Nunu et moi suivons une dame âgée actuellement en soins palliatifs. La présence de Nunu améliore la qualité de vie de cette dame qui bénéficie de plusieurs séances de nunuthérapie par semaine à son hôpital à un prix adapté à ses ressources. L’animal n’a pas le droit de rester longtemps dans l’unité de soins palliatifs pour des raisons d’hygiène, mais sa présence est tolérée pendant les séances de nunuthérapie.

Le contact peau à peau rassure la dame âgée. Elle s’est très fort attachée à Nunu, qu’elle a le droit de considérer comme son chat durant la période de nunuthérapie.

Nunu est un animal psychopompe. Il est si impliqué dans son travail qu’il risque sa vie lorsqu’un patient décède en sa présence. Cela est causé par la synchronisation entre l’animal et l’être humain au cours de la nunuthérapie.

(Le livre d’Amélie Nothomb ayant pour titre Psychopompe a été lu intégralement à Nunu durant son habilitation.)

Le corps de Nunu est un outil pour que les personnes âgées puissent projeter leurs souvenirs dans chacun de ses plis. Les bons souvenirs font plaisir à Nunu lorsqu’on le caresse, et inversement. Le patient est invité à loger ses meilleurs souvenirs dans les plis que Nunu aime le plus que l’on caresse.

Les séances de nunuthérapie comportent aussi des massages du visage et des mains et des bains de soleil à l’extérieur avec l’animal.

La dame âgée est invitée à regarder longuement Nunu dans les yeux. Elle apprend à cligner des yeux en le regardant pour qu’ils s’apaisent mutuellement.

Durant les séances, la motricité fine de la dame âgée est mobilisée lorsqu’elle doit faire enfiler un pull à Nunu. Elle est invitée à tricoter ou crocheter des vêtements pour Nunu. La motivation à faire cette activité créative est plus grande lorsque les patients savent que c’est pour Nunu.

La dame âgée a eu le droit de choisir un nom thérapeutique pour Nunu et de lui donner une identité qui le relie à elle. Elle a été invitée à imaginer l’histoire de Nunu et les raisons de sa présence à ses côtés durant ses derniers instants.

Les infirmiers de la dame âgée ont le devoir de contacter mon service pour le « grand départ » de notre patiente. Nunu se déplace dans l’urgence grâce à moi pour que nous soyons sûrs que l’âme de nos patients arrive au bon endroit.

Cela me rappelle une autre de mes patientes que j’ai accompagnée durant sa grossesse. Sa maman avait fait une dépression post-partum ; elle avait peur d’en faire une elle aussi. Les séances de nunuthérapie l’ont rassurée sur sa capacité à tenir un être vivant petit et fripé contre elle. Nunu et moi avons conclu qu’il était très important que nous soyons présents lors de son accouchement afin que l’âme de son bébé à naitre puisse être guidée vers la vie et que la patiente puisse effectuer une transition parfaite entre Nunu et Bébé.
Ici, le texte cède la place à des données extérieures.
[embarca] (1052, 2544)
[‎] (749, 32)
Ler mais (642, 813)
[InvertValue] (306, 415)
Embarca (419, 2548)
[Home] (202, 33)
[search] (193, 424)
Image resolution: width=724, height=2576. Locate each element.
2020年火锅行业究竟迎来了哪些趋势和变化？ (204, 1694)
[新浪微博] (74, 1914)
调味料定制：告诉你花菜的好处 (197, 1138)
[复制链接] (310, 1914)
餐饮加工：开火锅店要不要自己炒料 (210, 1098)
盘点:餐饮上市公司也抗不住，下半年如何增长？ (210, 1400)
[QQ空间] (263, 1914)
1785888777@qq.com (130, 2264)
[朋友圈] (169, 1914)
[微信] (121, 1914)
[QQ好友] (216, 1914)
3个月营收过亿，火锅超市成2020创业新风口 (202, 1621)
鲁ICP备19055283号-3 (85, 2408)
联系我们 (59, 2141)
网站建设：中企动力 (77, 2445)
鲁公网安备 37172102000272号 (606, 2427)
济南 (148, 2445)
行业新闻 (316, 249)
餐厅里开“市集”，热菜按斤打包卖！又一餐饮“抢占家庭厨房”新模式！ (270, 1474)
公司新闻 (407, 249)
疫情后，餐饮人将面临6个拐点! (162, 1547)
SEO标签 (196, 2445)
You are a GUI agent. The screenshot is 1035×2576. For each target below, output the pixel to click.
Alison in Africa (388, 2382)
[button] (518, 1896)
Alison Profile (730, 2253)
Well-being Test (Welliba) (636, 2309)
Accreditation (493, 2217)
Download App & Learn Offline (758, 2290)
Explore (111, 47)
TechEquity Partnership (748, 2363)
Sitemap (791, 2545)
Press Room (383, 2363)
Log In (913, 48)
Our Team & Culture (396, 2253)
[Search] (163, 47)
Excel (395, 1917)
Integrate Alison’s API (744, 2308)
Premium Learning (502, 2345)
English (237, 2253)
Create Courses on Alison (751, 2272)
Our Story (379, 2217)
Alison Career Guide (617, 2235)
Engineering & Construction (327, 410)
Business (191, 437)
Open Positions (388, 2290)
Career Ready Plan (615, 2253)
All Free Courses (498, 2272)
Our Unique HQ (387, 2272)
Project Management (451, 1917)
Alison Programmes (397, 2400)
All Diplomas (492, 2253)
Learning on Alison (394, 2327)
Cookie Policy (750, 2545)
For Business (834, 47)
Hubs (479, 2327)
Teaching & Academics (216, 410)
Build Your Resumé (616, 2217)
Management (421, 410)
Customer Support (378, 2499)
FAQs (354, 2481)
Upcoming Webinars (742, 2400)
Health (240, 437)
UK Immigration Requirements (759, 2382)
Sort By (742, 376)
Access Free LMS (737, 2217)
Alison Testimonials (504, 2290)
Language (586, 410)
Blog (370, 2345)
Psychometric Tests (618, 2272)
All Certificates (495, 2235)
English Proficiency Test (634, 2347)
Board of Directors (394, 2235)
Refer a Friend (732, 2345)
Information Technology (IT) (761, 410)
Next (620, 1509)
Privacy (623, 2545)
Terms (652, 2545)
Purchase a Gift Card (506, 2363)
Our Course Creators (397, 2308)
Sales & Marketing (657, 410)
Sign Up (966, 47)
Nunu et moi avons apaisé la souffrance d’un enfant qui souffrait de la mort de sa grand-mère. L’enfant était encore petit, alors je lui ai expliqué que Nunu, si ridés, avait trois-cents ans et qu’il avait connu sa grand-mère. L’enfant a été émerveillé de rencontrer un témoin de la jeunesse de sa grand-mère. Je lui ai expliqué qu’elle parlait déjà de son désir d’avoir un petit-fils tel qu’il est lorsqu’elle était jeune. Au bout de quelques séances de nunuthérapie, l’enfant a évacué sa tristesse et a été amené à comprendre progressivement que Nunu est un chat de race sphynx ayant quelques années à peine. Nunu lui a permis d’avoir un contact supplémentaire avec sa grand-mère et lui a appris qu’il pouvait se reconnecter à elle à n’importe quel moment de sa vie, car il existe de nombreuses choses qui durent depuis plus longtemps qu’une vie humaine et sont encore les témoins des êtres du passé.

J’ai remarqué que les enfants s’expriment plus facilement lorsqu’ils s’adressent à Nunu. La présence de l’animal les rassure sur le déroulé de la séance.

Un enfant avait insulté son papa en employant le mot « connard ». Ses parents m’ont alors contactée pour corriger son comportement car la situation les dépassait. À l’aide de Nunu, nous avons retracé le parcours de l’introduction de ce mot dans son vocabulaire. J’ai demandé à l’enfant s’il se permettrait de traiter Nunu de « connard ». Il m’a dit qu’il ne ferait jamais ça parce que Nunu est gentil et lui apporte de la chaleur. C’est ainsi que nous avons cherché à comprendre pourquoi cet enfant considérait que son père n’était pas gentil et ne lui apportait pas de chaleur.

J’ai été la nunuthérapeute du Vatican lors de la fin de vie d’un haut représentant de l’Église. L’évêque en question était très tourmenté par des visions cauchemardesques. Il a vu en Nunu un petit démon amical qui viendrait chasser les méchantes créatures sataniques qui voudraient empêcher son âme de rejoindre le Paradis. C’est ainsi qu’il a appris à apprécier certains de ses démons sous la forme de sphynx. Depuis ce jour, il y a des sphynx au Vatican pour chaque péché capital : Gourmandise, Orgueil, etc.

Les enfants disent à l’oreille de Nunu ce qui les tracasse. Lorsque les faits sont graves, Nunu enfile son uniforme de policier. Les déguisements aident à surprendre les personnes qui viennent voir Nunu et le nunuthérapeute en consultation.

Nunu quitte les corps qui commencent à refroidir pour cause de décès.

La nunuthérapie est à la portée de toute personne gentille et imaginative qui possède un Nunu. Souvent, c’est une maman ou un papa de quartier qui devient le nunuthérapeute local.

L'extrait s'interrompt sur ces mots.